Guideline to integrate other scripts with OCROPUS

53 views
Skip to first unread message

Hasnat

unread,
Jun 1, 2008, 6:49:54 AM6/1/08
to ocr...@googlegroups.com

Dear All,

              It's great news that OCROPUS alpha-2 is released. Developers are working on several issues for its improvement. However at this moment I feel that we need to focus on the integration of other scripts with OCROPUS. First of all we need a complete guideline for this. We (me and souro) are working in this issue for the past few months to integrate Bangla language. Mark Stillwell already made his effort on this issue and he has shown the way of training and recognition of Bangla characters. We began with his work and after a complete analysis of the source code we understand the procedures. I realized that we should have an efficient segmentation algorithm to make Bangla script recognized by OCROPUS. So I moved my focus on segmentation and souro continue his work on understanding the techniques of OCROPUS. In the mean time we tested tesseract on OCROPUS to recognize Bangla characters and successfully done that. However we are more interested in ocr-bpnet at this moment and want to recognize Bangla character using the bpnet.
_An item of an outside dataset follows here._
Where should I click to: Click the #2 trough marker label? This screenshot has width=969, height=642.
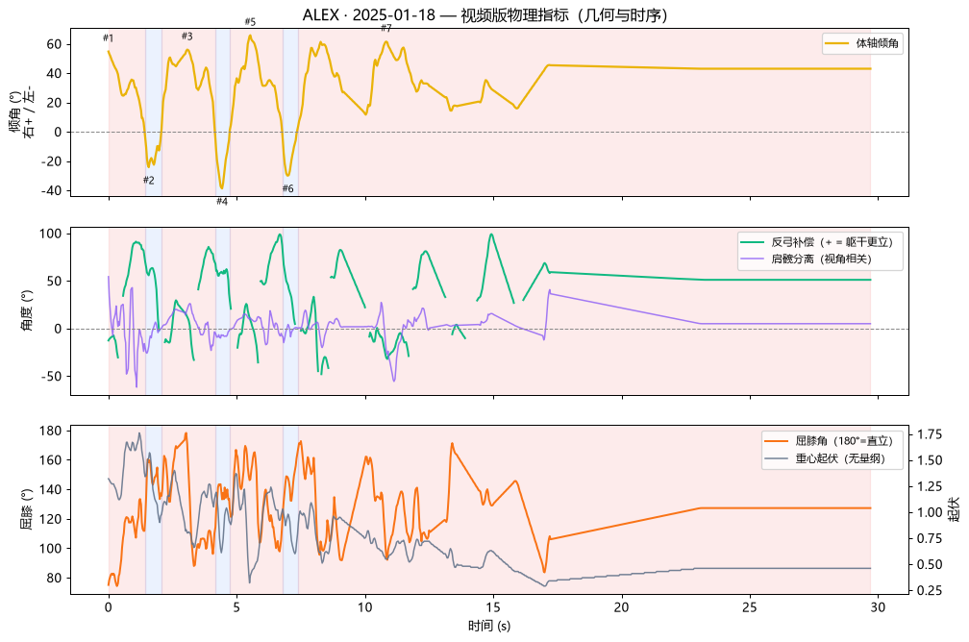pos(149,181)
From yesterday we are trying to test the bpnet to train and test Bangla characters, but due to several problems we are failing again and again. Souro already emailed several times regarding to the problems in the training and tesing of the isolated Bangla characters. We are still exploring all the possible ways to get it done. At this moment I feel that if we had a guideline to integrate the non-latin script into OCROPUS then it would be very much easy for us to integrate our language and test the performance. I hope Thomas Breuel will consider this issue.


Regards,
--
Hasnat
Center for Research on Bangla Language Processing (CRBLP)

Tom Breuel

unread,
Jun 1, 2008, 9:41:40 AM6/1/08
to ocropus
Hi,

thanks for your response.

Getting the bpnet stuff documented and improving it are highest
priority for the next couple of months; see http://sites.google.com/site/ocropus/roadmap

The fact that this isn't done is the main reason this release is
called "alpha2" instead of "beta".

I believe Bengali is similar to Devanagari, which means that building
a recognizer for it quite a bit more involved than for Latin scripts.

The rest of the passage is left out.